Pixel coordinate grounding data:
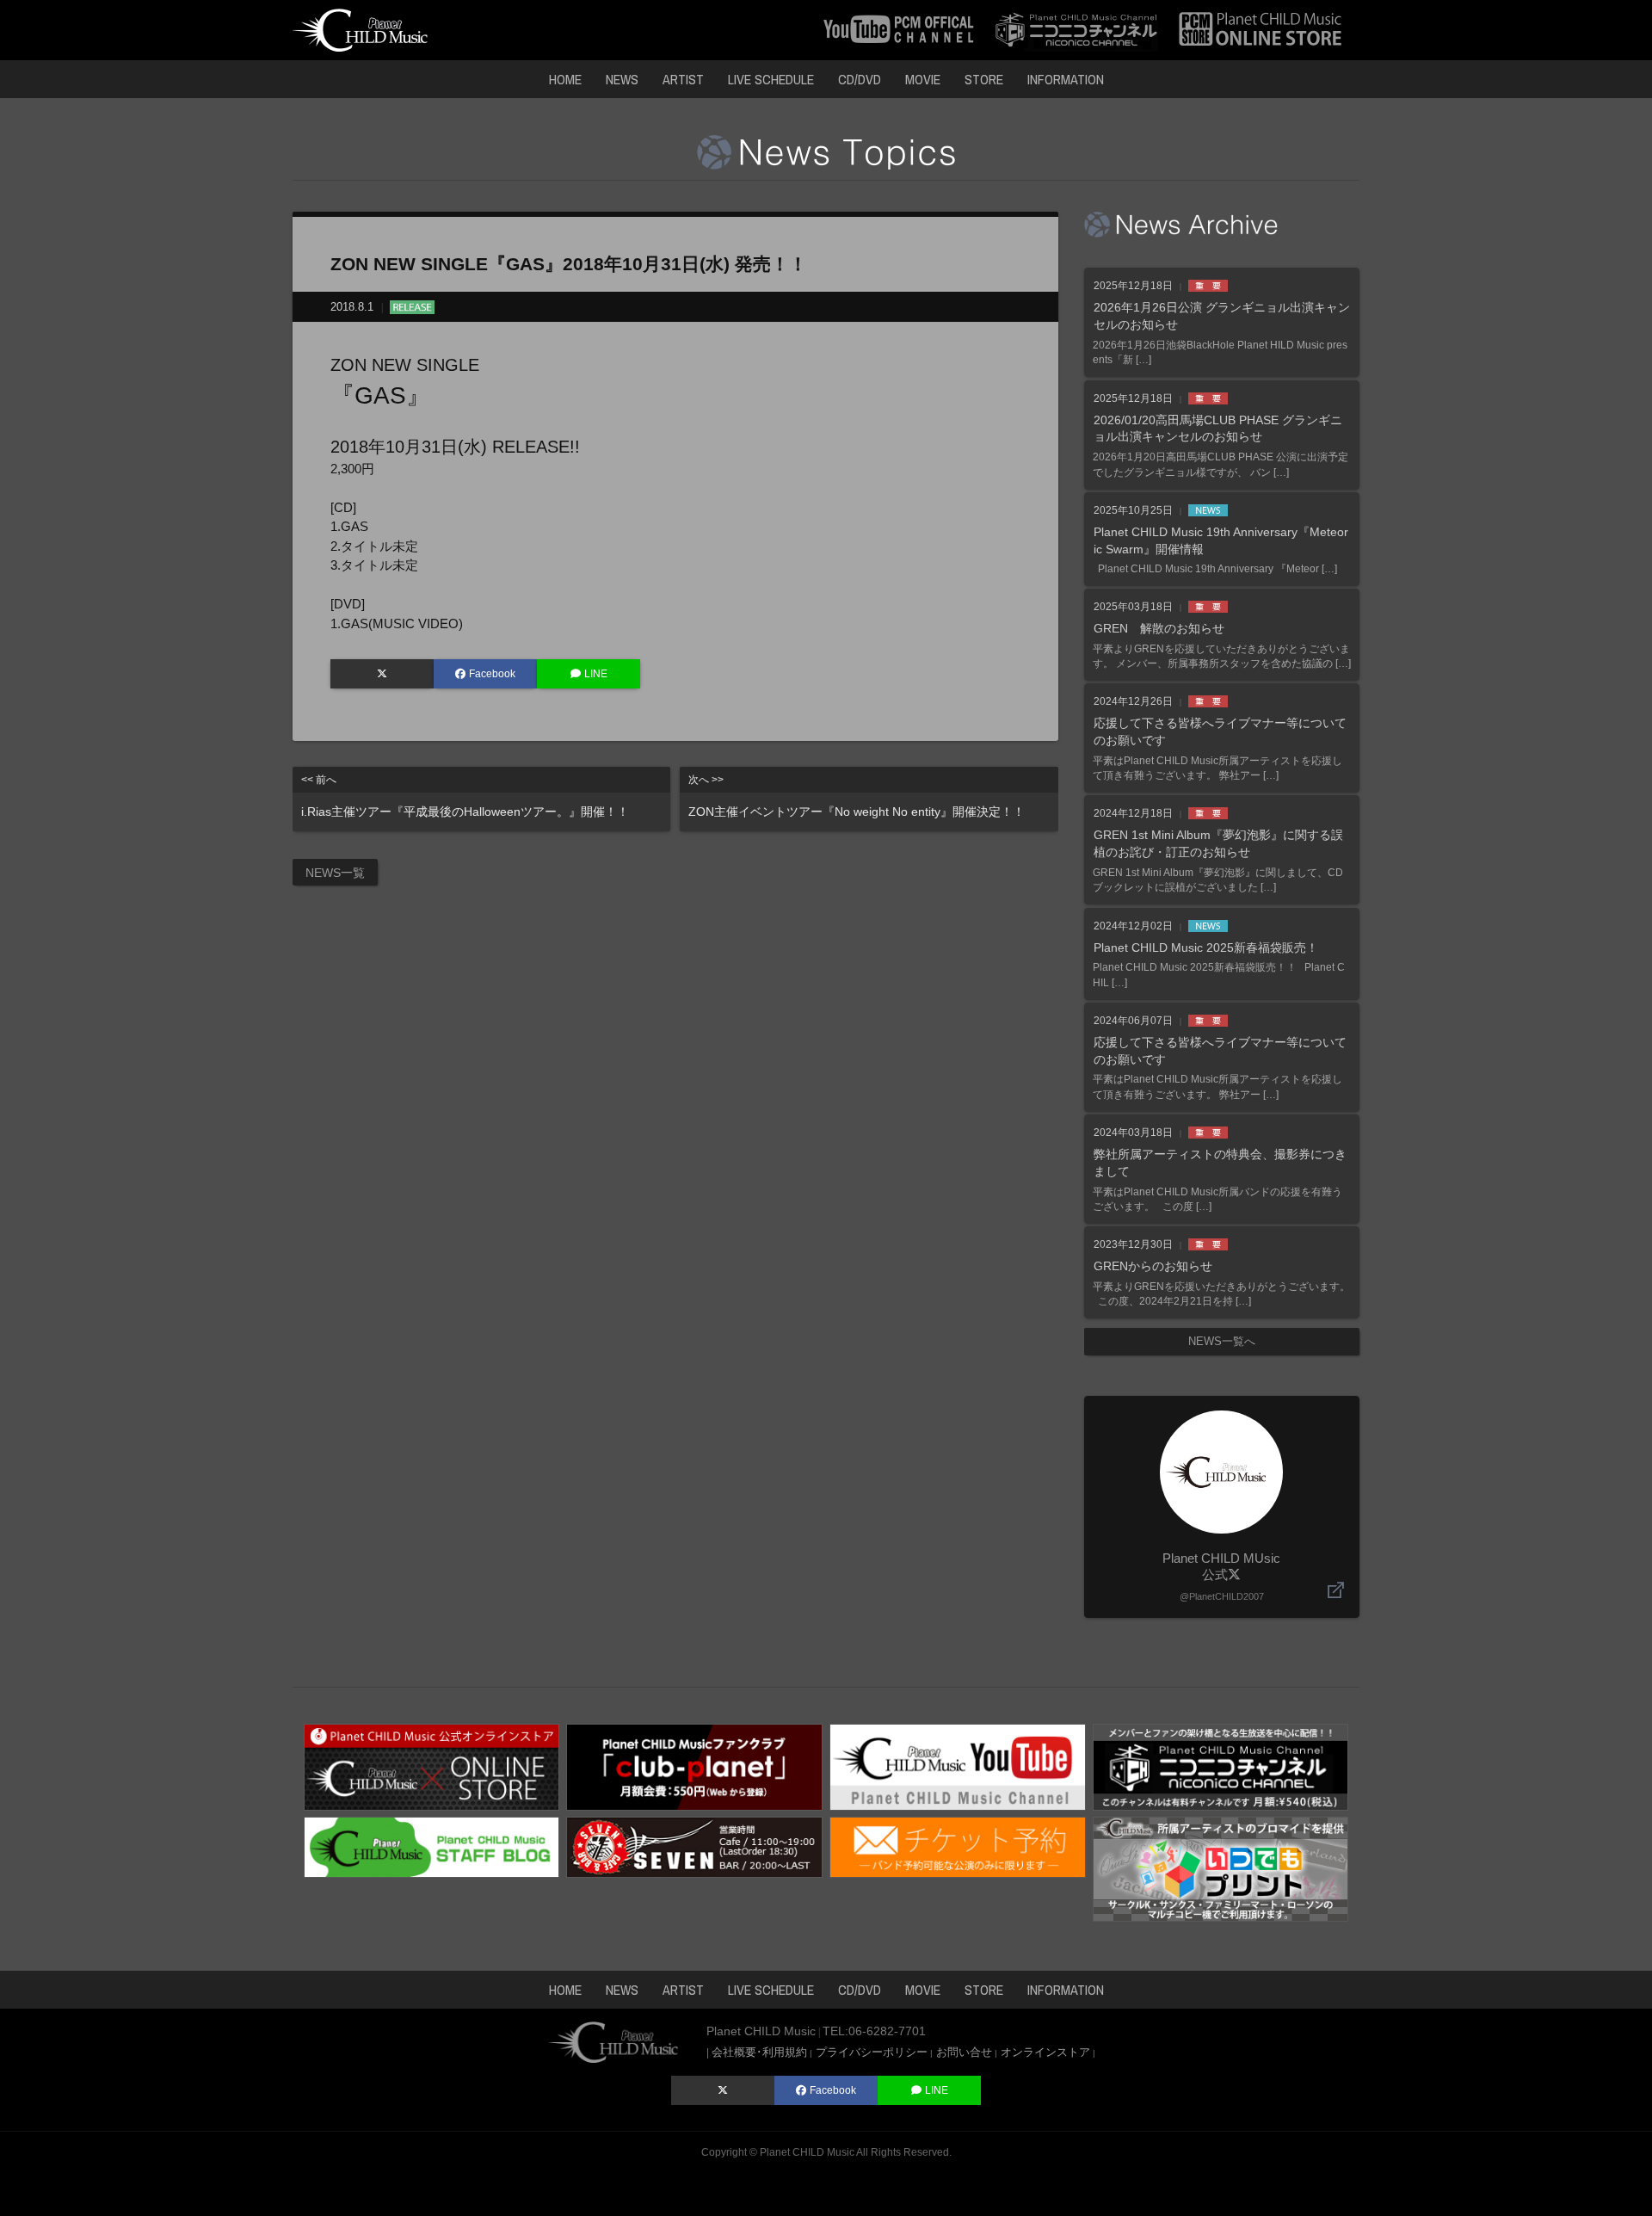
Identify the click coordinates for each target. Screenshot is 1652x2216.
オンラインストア (1045, 2052)
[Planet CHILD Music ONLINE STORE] (1260, 29)
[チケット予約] (957, 1845)
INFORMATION (1065, 79)
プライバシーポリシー (872, 2052)
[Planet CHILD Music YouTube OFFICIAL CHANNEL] (898, 29)
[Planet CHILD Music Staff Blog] (432, 1845)
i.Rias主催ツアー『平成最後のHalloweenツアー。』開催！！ (465, 796)
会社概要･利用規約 (759, 2052)
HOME (565, 79)
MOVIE (922, 79)
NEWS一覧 (335, 873)
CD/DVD (859, 79)
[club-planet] (694, 1765)
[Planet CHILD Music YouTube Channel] (957, 1765)
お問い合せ (964, 2052)
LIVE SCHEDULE (771, 79)
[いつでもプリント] (1221, 1868)
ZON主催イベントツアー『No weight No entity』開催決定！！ (856, 796)
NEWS (622, 79)
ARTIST (683, 79)
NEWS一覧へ (1221, 1341)
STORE (984, 79)
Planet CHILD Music (807, 2152)
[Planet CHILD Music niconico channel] (1076, 29)
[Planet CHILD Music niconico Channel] (1221, 1765)
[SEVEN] (694, 1845)
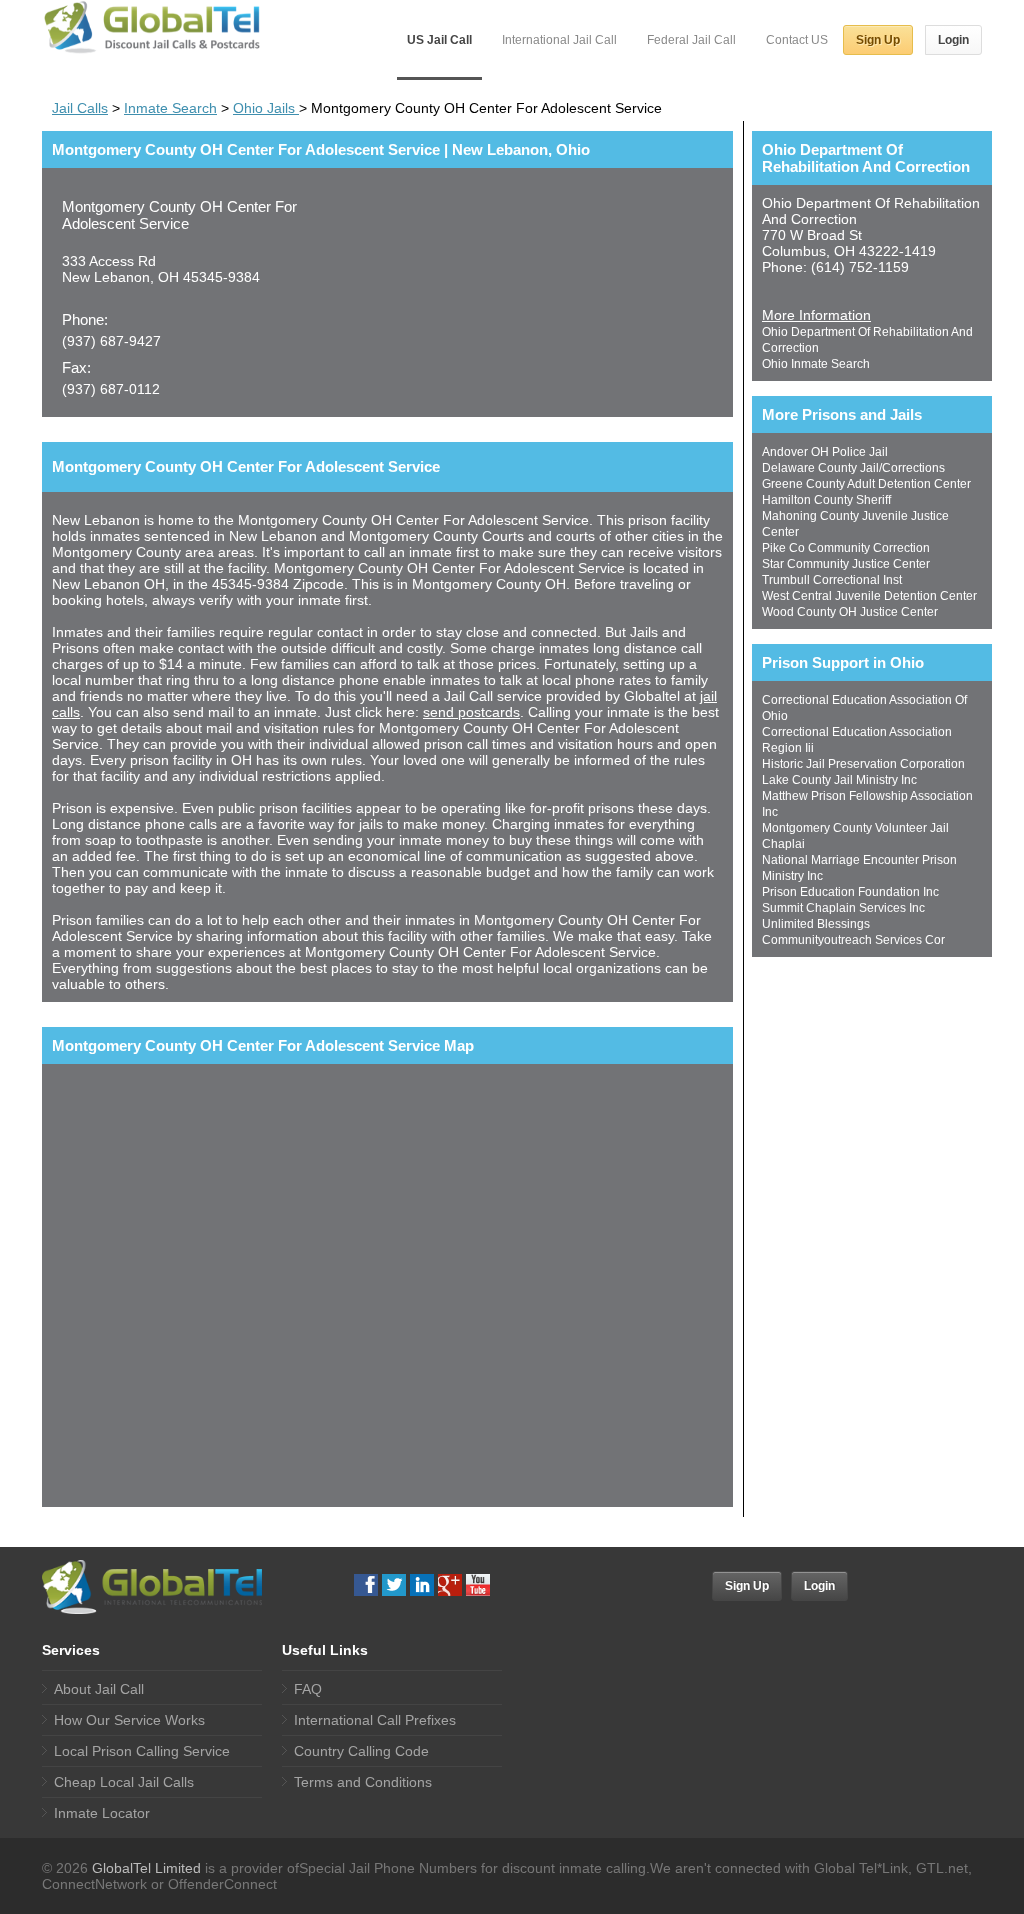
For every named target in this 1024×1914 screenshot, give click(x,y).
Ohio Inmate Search (816, 364)
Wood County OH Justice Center (850, 612)
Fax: (76, 367)
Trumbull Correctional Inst (832, 580)
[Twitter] (394, 1585)
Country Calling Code (361, 1751)
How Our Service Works (129, 1720)
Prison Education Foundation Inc (850, 892)
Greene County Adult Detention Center (866, 484)
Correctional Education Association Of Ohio (864, 708)
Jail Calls (80, 108)
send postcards (471, 712)
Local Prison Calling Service (142, 1751)
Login (953, 40)
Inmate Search (170, 108)
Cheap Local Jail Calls (124, 1782)
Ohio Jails (266, 108)
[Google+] (450, 1585)
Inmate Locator (102, 1813)
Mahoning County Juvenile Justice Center (855, 524)
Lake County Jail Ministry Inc (839, 780)
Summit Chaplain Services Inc (843, 908)
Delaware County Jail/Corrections (853, 468)
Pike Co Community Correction (846, 548)
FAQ (308, 1689)
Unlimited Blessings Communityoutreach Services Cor (853, 932)
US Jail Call (439, 40)
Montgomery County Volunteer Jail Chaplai (855, 836)
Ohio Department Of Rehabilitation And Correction (867, 340)
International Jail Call (559, 40)
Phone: (85, 319)
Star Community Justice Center (846, 564)
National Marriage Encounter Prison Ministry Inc (859, 868)
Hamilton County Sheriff (826, 500)
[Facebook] (366, 1585)
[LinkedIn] (422, 1585)
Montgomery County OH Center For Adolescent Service (179, 215)
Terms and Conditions (363, 1782)
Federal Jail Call (691, 40)
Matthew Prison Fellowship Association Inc (867, 804)
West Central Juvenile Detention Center (869, 596)
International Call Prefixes (375, 1720)
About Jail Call (99, 1689)
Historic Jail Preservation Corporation (863, 764)
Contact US (797, 40)
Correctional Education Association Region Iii (857, 740)
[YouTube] (478, 1585)
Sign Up (878, 40)
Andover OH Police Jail (825, 452)
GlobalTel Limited (146, 1868)
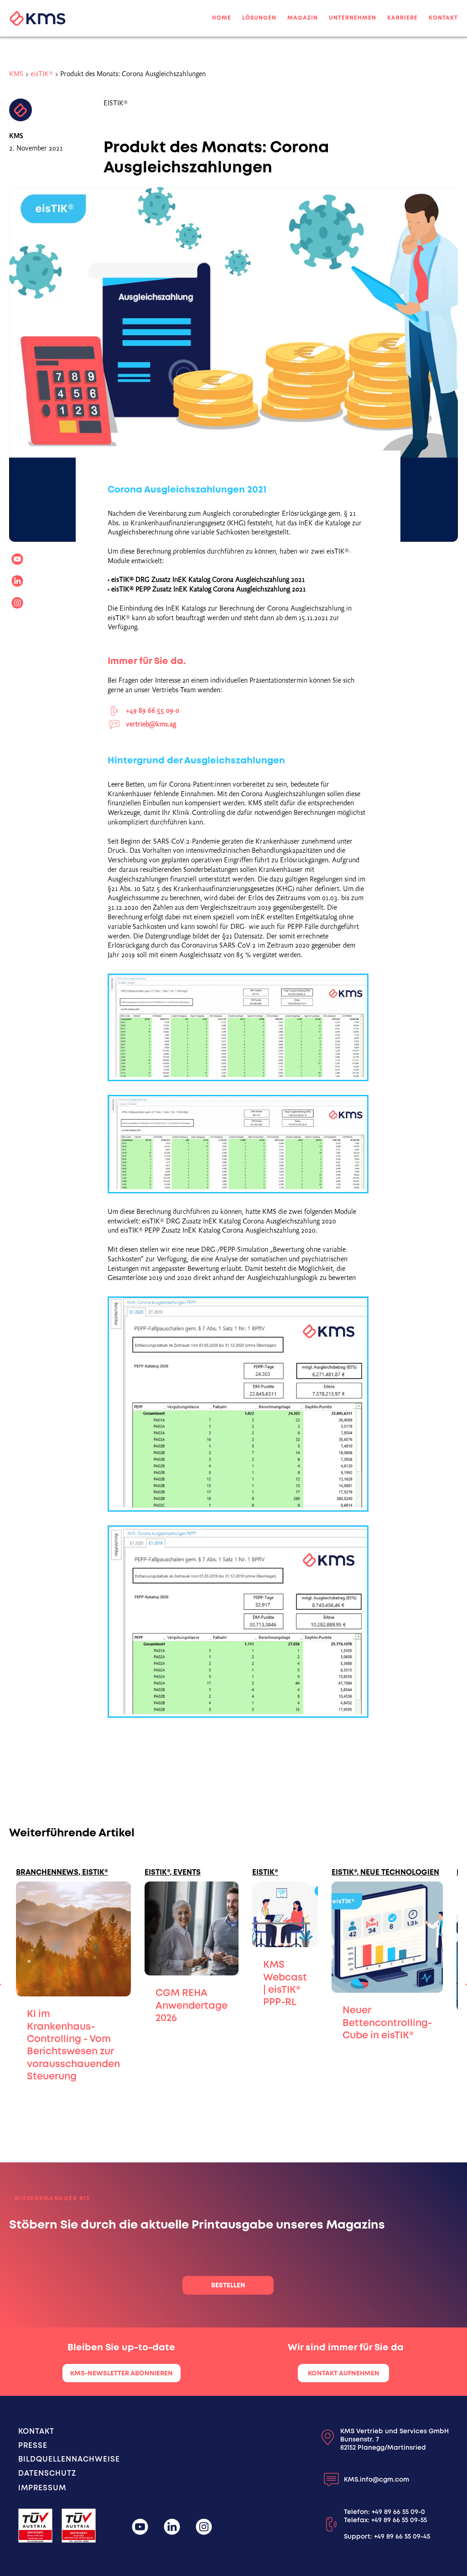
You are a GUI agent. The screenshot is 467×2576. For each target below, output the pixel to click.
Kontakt (443, 17)
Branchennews (47, 1872)
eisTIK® (42, 74)
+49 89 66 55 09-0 (398, 2512)
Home (221, 17)
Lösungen (259, 17)
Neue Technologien (399, 1872)
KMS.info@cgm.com (376, 2479)
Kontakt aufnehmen (343, 2373)
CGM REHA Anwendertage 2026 (192, 2005)
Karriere (402, 17)
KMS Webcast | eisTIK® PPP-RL (285, 1983)
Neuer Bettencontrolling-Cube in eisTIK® (387, 2022)
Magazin (302, 17)
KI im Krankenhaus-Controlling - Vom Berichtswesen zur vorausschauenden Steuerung (73, 2044)
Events (187, 1872)
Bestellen (228, 2285)
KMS (16, 74)
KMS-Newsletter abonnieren (121, 2373)
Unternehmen (352, 17)
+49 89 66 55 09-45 (402, 2536)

What is required:
Where an image appears in the data, skip it, and return the rest verbatim.

Answer to the problem:
Identify the click coordinates for each target. Screenshot is 1652x2216.
オンラインストア (1045, 2052)
[Planet CHILD Music ONLINE STORE] (1260, 29)
[チケット予約] (957, 1845)
INFORMATION (1065, 79)
プライバシーポリシー (872, 2052)
[Planet CHILD Music YouTube OFFICIAL CHANNEL] (898, 29)
[Planet CHILD Music Staff Blog] (432, 1845)
i.Rias主催ツアー『平成最後のHalloweenツアー。』開催！！ (465, 796)
会社概要･利用規約 (759, 2052)
HOME (565, 79)
MOVIE (922, 79)
NEWS一覧 (335, 873)
CD/DVD (859, 79)
[club-planet] (694, 1765)
[Planet CHILD Music YouTube Channel] (957, 1765)
お問い合せ (964, 2052)
LIVE SCHEDULE (771, 79)
[いつでもプリント] (1221, 1868)
ZON主催イベントツアー『No weight No entity』開催決定！！ (856, 796)
NEWS (622, 79)
ARTIST (683, 79)
NEWS一覧へ (1221, 1341)
STORE (984, 79)
Planet CHILD Music (807, 2152)
[Planet CHILD Music niconico channel] (1076, 29)
[Planet CHILD Music niconico Channel] (1221, 1765)
[SEVEN] (694, 1845)
For every named target in this 1024×1914 screenshot, give click(x,y).
Ohio Inmate Search (816, 364)
Wood County OH Justice Center (850, 612)
Fax: (76, 367)
Trumbull Correctional Inst (832, 580)
[Twitter] (394, 1585)
Country Calling Code (361, 1751)
How Our Service Works (129, 1720)
Prison Education Foundation Inc (850, 892)
Greene County Adult Detention Center (866, 484)
Correctional Education Association Of Ohio (864, 708)
Jail Calls (80, 108)
send postcards (471, 712)
Local Prison Calling Service (142, 1751)
Login (953, 40)
Inmate Search (170, 108)
Cheap Local Jail Calls (124, 1782)
Ohio Jails (266, 108)
[Google+] (450, 1585)
Inmate Locator (102, 1813)
Mahoning County Juvenile Justice Center (855, 524)
Lake County Jail Ministry Inc (839, 780)
Summit Chaplain Services Inc (843, 908)
Delaware County Jail/Corrections (853, 468)
Pike Co Community Correction (846, 548)
FAQ (308, 1689)
Unlimited Blessings Communityoutreach Services Cor (853, 932)
US Jail Call (439, 40)
Montgomery County Volunteer Jail Chaplai (855, 836)
Ohio Department Of Rehabilitation And Correction (867, 340)
International Jail Call (559, 40)
Phone: (85, 319)
Star Community Justice Center (846, 564)
National Marriage Encounter Prison Ministry Inc (859, 868)
Hamilton County Sheriff (826, 500)
[Facebook] (366, 1585)
[LinkedIn] (422, 1585)
Montgomery County OH Center For Adolescent Service (179, 215)
Terms and Conditions (363, 1782)
Federal Jail Call (691, 40)
Matthew Prison Fellowship Association Inc (867, 804)
West Central Juvenile Detention Center (869, 596)
International Call Prefixes (375, 1720)
About Jail Call (99, 1689)
Historic Jail Preservation Corporation (863, 764)
Contact US (797, 40)
Correctional Education Association Region Iii (857, 740)
[YouTube] (478, 1585)
Sign Up (878, 40)
Andover OH Police Jail (825, 452)
GlobalTel Limited (146, 1868)
You are a GUI agent. The screenshot is 467×2576. For each target below, output the pixel to click.
Kontakt (443, 17)
Branchennews (47, 1872)
eisTIK® (42, 74)
+49 89 66 55 09-0 (398, 2512)
Home (221, 17)
Lösungen (259, 17)
Neue Technologien (399, 1872)
KMS.info@cgm.com (376, 2479)
Kontakt aufnehmen (343, 2373)
CGM REHA Anwendertage 2026 (192, 2005)
Karriere (402, 17)
KMS Webcast | eisTIK® PPP-RL (285, 1983)
Neuer Bettencontrolling-Cube in eisTIK® (387, 2022)
Magazin (302, 17)
KI im Krankenhaus-Controlling - Vom Berichtswesen zur vorausschauenden Steuerung (73, 2044)
Events (187, 1872)
Bestellen (228, 2285)
KMS (16, 74)
KMS-Newsletter abonnieren (121, 2373)
Unternehmen (352, 17)
+49 89 66 55 09-45 (402, 2536)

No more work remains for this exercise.